O MAJOR

    PATRICIA GONÇALVES TENORIO

    1969
    286 páginas
    9h 32m
    ISBN-13: 9788590566618
    Português Brasileiro

    A apaixonante história do Major José Tenório, um Dom Quixote que desbravou as fronteiras da Zona da Mata canavieira de Alagoas e deu origem a uma das mais influentes famílias da região; a Família Tenório. A viagem da neta, Patricia Tenório, às suas raízes, e a descoberta de que a plenitude só é possível quando encontramos a quem pertencemos. Trata-se de uma biografia romanceada, surgida da oportunidade oferecida pelas comemorações do centenário de nascimento do biografado, avô da autora e personagem de grande relevância na construção econômica contemporânea do estado de Alagoas. José Tenório de Albuquerque Lins fez história como empreendedor e marcou presença também na política alagoana. Mais conhecido como Major Zé Tenório, soube tornar-se um dos poucos vitoriosos na fase final da sofrida transição dos engenhos de açúcar para as usinas em Alagoas, e deixou as bases para a expansão e diversificação empresariais sob o comando de seus descendentes, cujas realizações e investimentos já ultrapassaram, em muito, os limites alagoanos. A história e as aventuras deste empreendedor de origem simples, distanciado das raízes nobiliárquicas convertidas em mitos da elite açucareira nordestina, estão resumidas na forma de romance em 'O Major'. O epíteto Major pode ser entendido também como uma 'patente pacífica' na interpretação alagoana da hierarquia herdada dos tempos da Guarda Nacional, quando os potentados adquiriam suas dragonas em função de suas posses, pretensões políticas e capacidade de arregimentar homens em armas. Coronel era o topo de linha nessa escala de valores.

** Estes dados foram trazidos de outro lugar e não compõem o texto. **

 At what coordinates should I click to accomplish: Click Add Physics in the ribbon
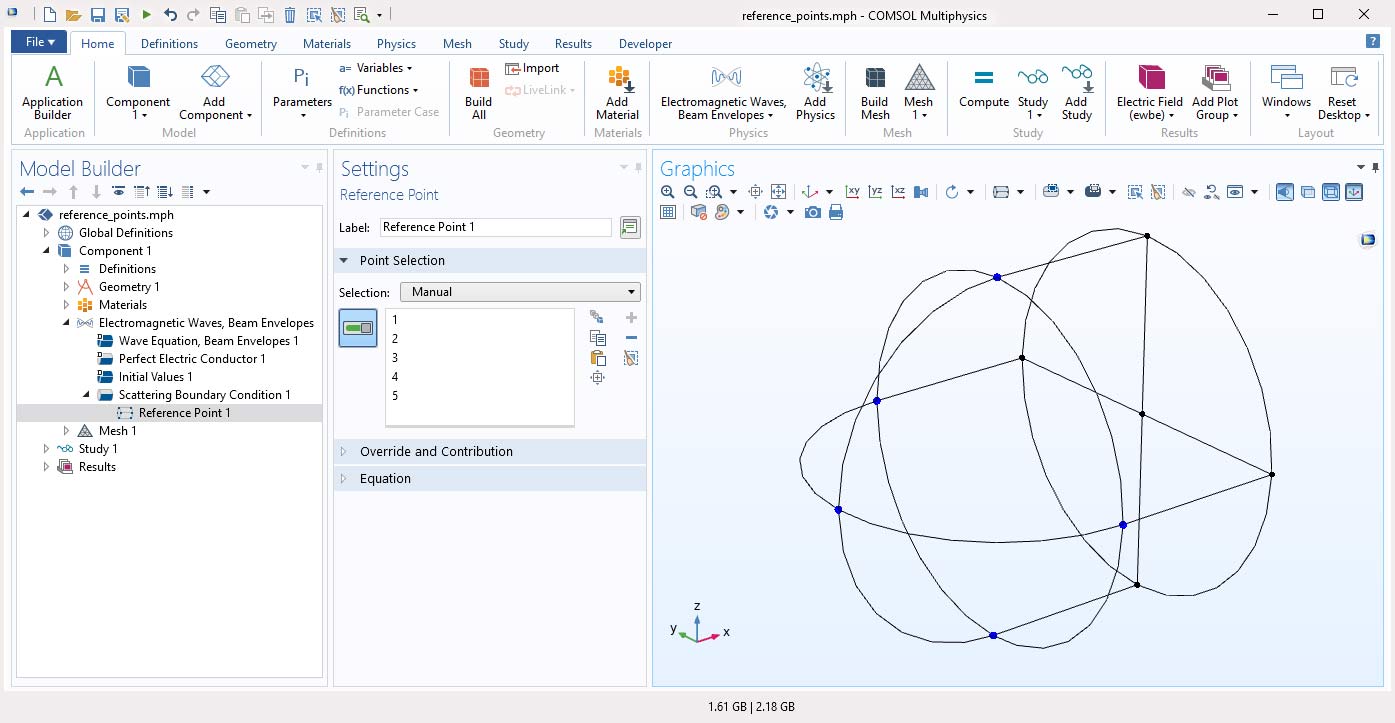(815, 92)
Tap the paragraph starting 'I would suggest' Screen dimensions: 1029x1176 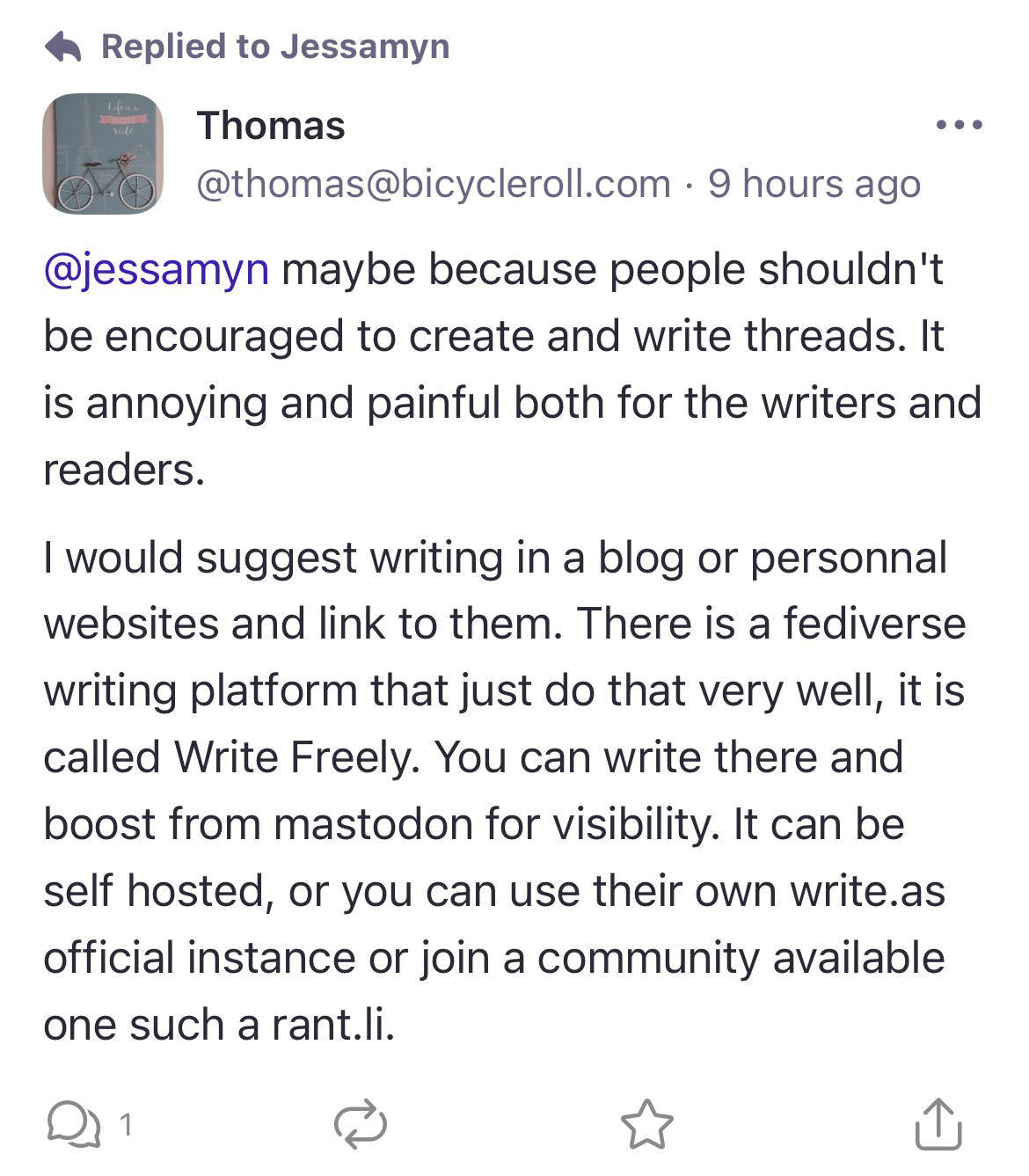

Daí, até tempos contemporâneos, o 'coronel' sobrevive como designação de um ser autoritário, senhor da ordem em uma determinada comunidade, e chefe de jagunços. Ler 'O Major' é viajar por uma parte menos conhecida da história de formação econômica e social do Brasil contemporâneo. Viagem essa que percorre sendas pouco usadas em nossa literatura, exceção a obras notáveis (e escassas) como 'Menino de Engenho', na qual José Lins do Rego, através da própria vivência, conta um pouco da saga canavieira do Nordeste. Neste caso, a narrativa busca a memória da segunda metade do século 20, etapa de consolidação e modernização das grandes usinas de açúcar no Nordeste.